Tomorrow: Whether the declaration of Scripture as the authoritative and applicable Word of God is an essential tenet of the Reformed faith.

[1] One of these days I will get my new copy of the Book of Order, with nFOG and its renumbering of such provisions! I’ll let you know when I start using the new location numbers, but in the meantime, keep track with me in the old system.


3 Responses to “The Word of God as Interpreted . . .”

  1. George McIlrath Says:

    Marvelous & concise exposition. Thank you.

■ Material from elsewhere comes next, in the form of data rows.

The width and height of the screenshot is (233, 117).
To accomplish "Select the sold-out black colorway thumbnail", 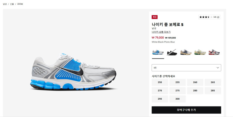I will coord(172,52).
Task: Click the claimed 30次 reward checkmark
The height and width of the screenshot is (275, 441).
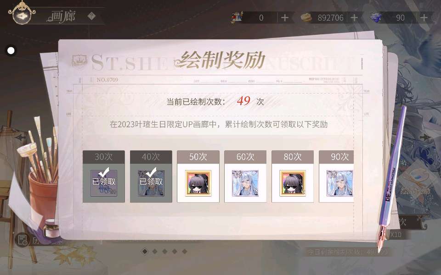Action: click(x=104, y=172)
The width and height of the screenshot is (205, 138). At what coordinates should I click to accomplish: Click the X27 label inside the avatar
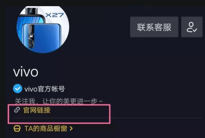[54, 15]
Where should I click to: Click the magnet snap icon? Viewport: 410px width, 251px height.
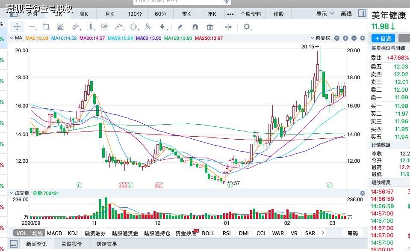pos(195,27)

  2. William L. Goff Says:

    It is hard to believe that anyone with a seminary education could make this statement: “But in fact, on this issue, God’s Word is black and white. There is nothing to “interpret.”” Leviticus instructs its readers to stone to death homosexuals. Do you take this literally or is some interpretation required?
    For many years the Bible was understood to support slavery and the subordination of women. Now it is interpreted differently.
    William L. Goff, D.Min., Fuller Seminary, 1970

    • revmary Says:

      Thank you for showing interest in my new blog, Dr. Goff. In the interest of precise language, what is “black and white” is God’s negative view of homosexual practice. As I said in the Q & A at the Appeal Hearing, the question of consequences of proscribed behavior (and the timing of it) merits some interpretation, but the basic moral/sexual issue does not. Your analogies of the slavery and women’s questions are not parallel to the homosexual practice question. Have you come across William J. Webb’s book Slaves, Women & Homosexuals: Exploring the Hermeneutics of Cultural Analysis? I found this very helpful in sorting out the analogies and have come to the conclusion that a consistent hermeneutic does not yield the same result on all three topics.